Maybe this is not exactly the best comeback post, but I just felt a need to say something to the world I’m still living in. I know that I haven’t been very active here for a long time and that not many people will see this post so that it can make some difference, but still here it is.
I was on a cremation ceremony today, one of my father’s friends and my neighbor died, killed by prostate cancer. He was one really interesting man, respected, esteemed and loved for his vast knowledge and numerous activities, he could have still done so much and pass on so many things to his grandchildren, but there was no salvation. There is no help or cure if available “treatments” don’t work, nothing to do apart from stuffing people with morphine and making them hallucinate up until their bodies fall completely apart.

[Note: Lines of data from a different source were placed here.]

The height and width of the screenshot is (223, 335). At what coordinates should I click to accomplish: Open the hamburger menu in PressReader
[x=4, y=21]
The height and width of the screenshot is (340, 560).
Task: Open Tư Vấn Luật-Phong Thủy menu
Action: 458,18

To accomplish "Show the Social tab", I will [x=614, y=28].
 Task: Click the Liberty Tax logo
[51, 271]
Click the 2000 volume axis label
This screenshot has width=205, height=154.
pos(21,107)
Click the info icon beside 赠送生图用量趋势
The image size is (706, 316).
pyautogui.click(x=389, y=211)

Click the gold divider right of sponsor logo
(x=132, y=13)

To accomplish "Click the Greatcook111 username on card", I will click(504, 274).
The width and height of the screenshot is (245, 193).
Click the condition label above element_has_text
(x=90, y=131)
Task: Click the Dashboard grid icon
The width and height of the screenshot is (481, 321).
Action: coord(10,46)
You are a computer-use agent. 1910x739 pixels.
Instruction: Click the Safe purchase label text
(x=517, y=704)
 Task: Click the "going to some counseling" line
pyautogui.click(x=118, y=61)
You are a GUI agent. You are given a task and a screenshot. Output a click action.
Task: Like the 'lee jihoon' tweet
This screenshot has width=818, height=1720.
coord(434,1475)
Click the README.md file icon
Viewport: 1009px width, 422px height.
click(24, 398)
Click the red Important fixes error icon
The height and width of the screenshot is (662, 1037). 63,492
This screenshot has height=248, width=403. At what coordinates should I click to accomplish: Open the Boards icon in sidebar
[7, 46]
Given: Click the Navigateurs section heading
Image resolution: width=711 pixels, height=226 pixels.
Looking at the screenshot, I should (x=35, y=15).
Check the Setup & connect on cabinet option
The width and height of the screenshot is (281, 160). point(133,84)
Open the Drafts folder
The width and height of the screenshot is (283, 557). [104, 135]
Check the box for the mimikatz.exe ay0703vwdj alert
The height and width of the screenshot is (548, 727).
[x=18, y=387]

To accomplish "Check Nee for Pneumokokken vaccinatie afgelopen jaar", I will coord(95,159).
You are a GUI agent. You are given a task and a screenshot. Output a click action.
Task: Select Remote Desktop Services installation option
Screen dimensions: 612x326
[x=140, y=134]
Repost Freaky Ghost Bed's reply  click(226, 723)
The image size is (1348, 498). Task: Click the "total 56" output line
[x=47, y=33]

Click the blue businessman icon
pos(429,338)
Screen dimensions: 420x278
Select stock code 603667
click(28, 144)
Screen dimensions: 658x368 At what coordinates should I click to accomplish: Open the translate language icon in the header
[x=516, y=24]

I do understand that cancer is hard and complex disease, extremely difficult puzzle to solve and that it takes so many active hours of research to get better treatment solutions, but I want to try to believe that there are also so many intelligent people living on this planet who could make a difference if only they would join their brilliant minds together. It sometimes seems to me that so many lives are lost because numerous great brains on Earth aren’t given a proper chance to express themselves, or because they simply spend time doing tons of essentially insignificant things to secure mere survival. As I walk down this alley of life, crumbling the second half of the life journey I was set on at birth, I realize every day that more and more people are battling with cancer or losing their battle for life. Those people need something more than treatment for pain, they need hope.
People who take care of them need hope, too. They are destroyed and completely drained in those horrific battles for their loved ones, but they would still tire themselves out to complete exhaustion if only that would mean the cure for the patients with metastatic cancer. As I was following this man’s decline, I saw my father’s decline – death by cancer isn’t that much different one from another even though there are hundreds and hundreds of different types and sub-types of this disease. I wanted to be able to give his wife some solution, something different, something new, something that didn’t exist in 2014 when my father was dying. I prayed for remission every night even though I recognized the same dad’s patterns in this man’s decline. I refused to tell her when the end was getting nearer and nearer that from what she says there was about a week left to him on this Planet – how could I when doctors didn’t want to tell her anything and exposed him to the radiation therapy in the last week of his life, taking their money and giving the family false hope by destroying the last bits of energy still stored in his body?!! And exactly on the seventh day, early in the morning, he passed away and the last traces of frail hope died with him.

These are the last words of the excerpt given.